Dr. Karamba Diaby – ehemaliger DDR-Stipendiat
Ute Langkafel Maifoto
DAAD-Alumnus Dr. Karamba Diaby berichtet über sein Stipendium in der ehemaligen DDR und was die Wiedervereinigung für ihn bedeutete
Karamba Diaby, 1961 in einer kleinen Gemeinde im Süden Senegals geboren, konnte dank eines Stipendiums der DDR ab 1986 an der Martin-Luther-Universität Halle-Wittenberg studieren. Im Jahr der deutschen Wiedervereinigung erhielt er die Stipendienzusage vom DAAD. So konnte er sein Studium in Halle beenden. Dort lebt der promovierte Geoökologe noch heute und engagiert sich seit 2013 als erster in Afrika geborener Schwarzer Mensch im Deutschen Bundestag.
Herr Dr. Diaby, in einem auf YouTube abrufbaren Film aus dem Jahr 2018 sprechen Sie unter anderem über die Demonstrationen in der DDR im Herbst 1989. Dabei erwähnen Sie, dass die Parole „Wir sind das Volk!“ Sie anfänglich beunruhigt habe. Warum war das so? Und wie haben Sie diese Umbruchzeiten und die Wiedervereinigung vor 30 Jahren insgesamt wahrgenommen?

→ AUFGABE 1
Gib aus dem Auszug über Karamba Diaby den Abschnitt von „Dr. Karamba Diaby –“ bis einschließlich „im Deutschen Bundestag.“ wortgetreu wieder.
→ AUFGABE 2
An welcher Universität studierte Karamba Diaby laut dem Auszug über ihn ab 1986?

→ BEREITGESTELLTE ANGABEN

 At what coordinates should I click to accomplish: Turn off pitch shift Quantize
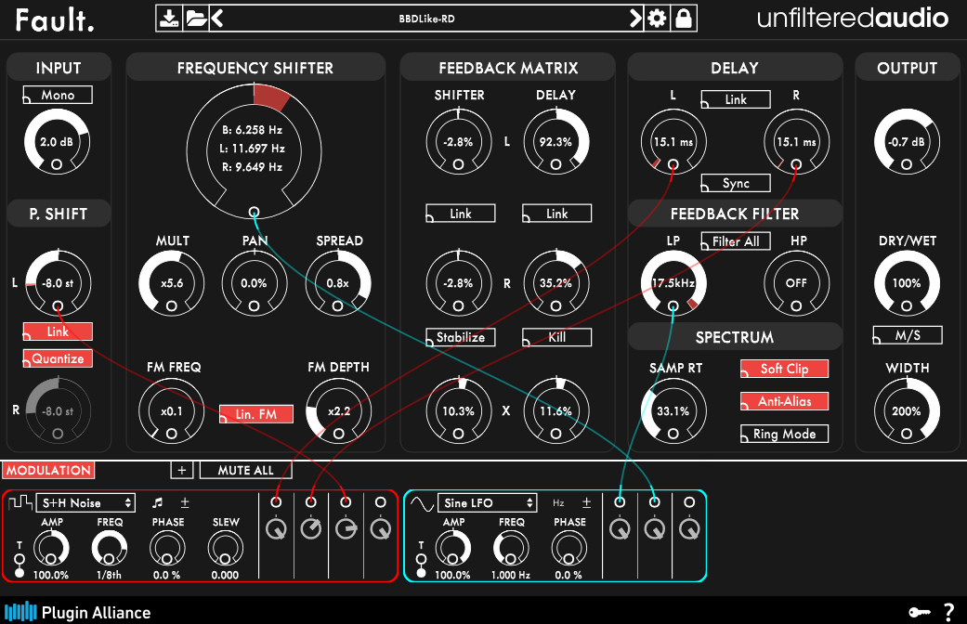click(x=58, y=358)
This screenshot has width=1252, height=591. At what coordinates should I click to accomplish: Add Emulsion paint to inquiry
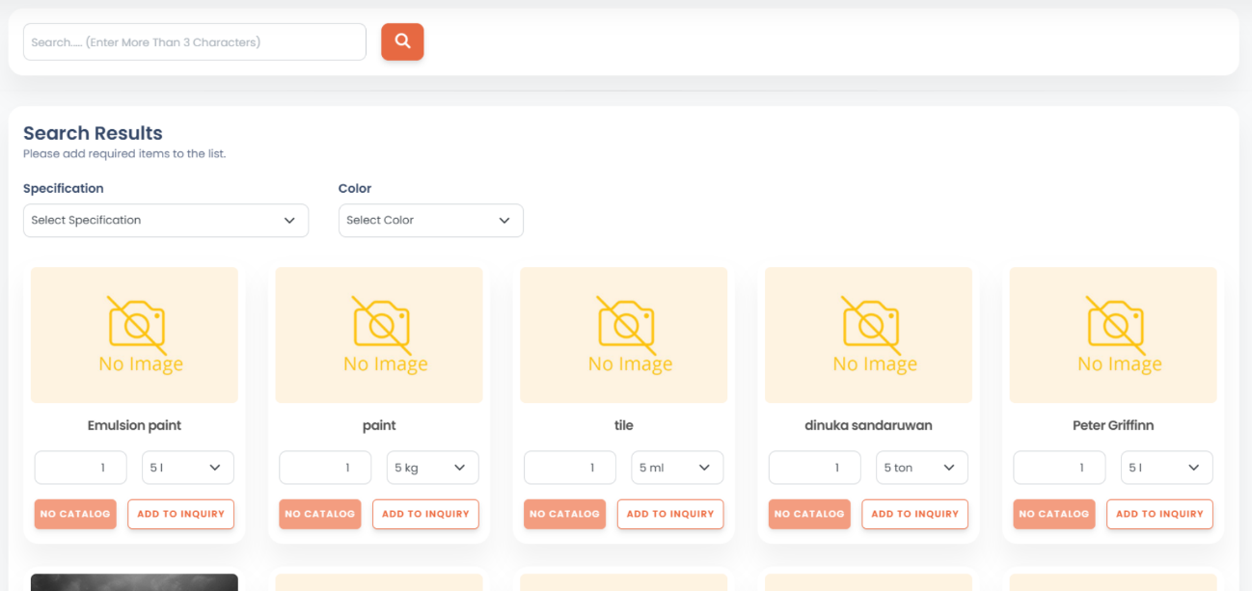click(180, 514)
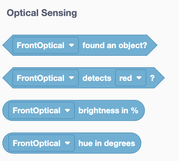Click the question mark on detects block
Viewport: 179px width, 161px height.
[152, 78]

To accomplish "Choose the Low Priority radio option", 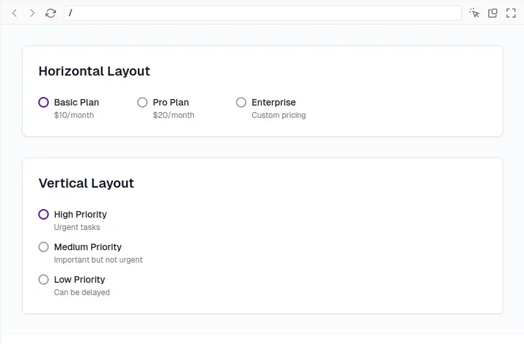I will click(44, 280).
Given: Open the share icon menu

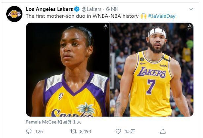Looking at the screenshot, I should coord(163,131).
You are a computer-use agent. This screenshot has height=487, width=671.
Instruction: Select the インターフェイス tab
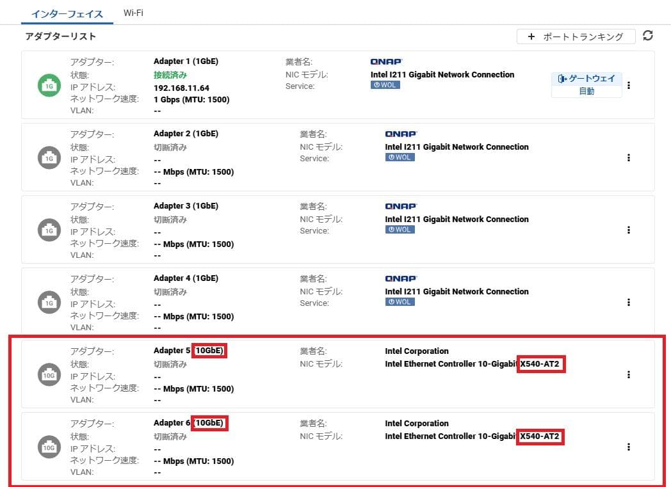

→ LÖSUNG 1
Dr. Karamba Diaby – ehemaliger DDR-Stipendiat
Ute Langkafel Maifoto
DAAD-Alumnus Dr. Karamba Diaby berichtet über sein Stipendium in der ehemaligen DDR und was die Wiedervereinigung für ihn bedeutete
Karamba Diaby, 1961 in einer kleinen Gemeinde im Süden Senegals geboren, konnte dank eines Stipendiums der DDR ab 1986 an der Martin-Luther-Universität Halle-Wittenberg studieren. Im Jahr der deutschen Wiedervereinigung erhielt er die Stipendienzusage vom DAAD. So konnte er sein Studium in Halle beenden. Dort lebt der promovierte Geoökologe noch heute und engagiert sich seit 2013 als erster in Afrika geborener Schwarzer Mensch im Deutschen Bundestag.

→ LÖSUNG 2
An der Martin-Luther-Universität Halle-Wittenberg.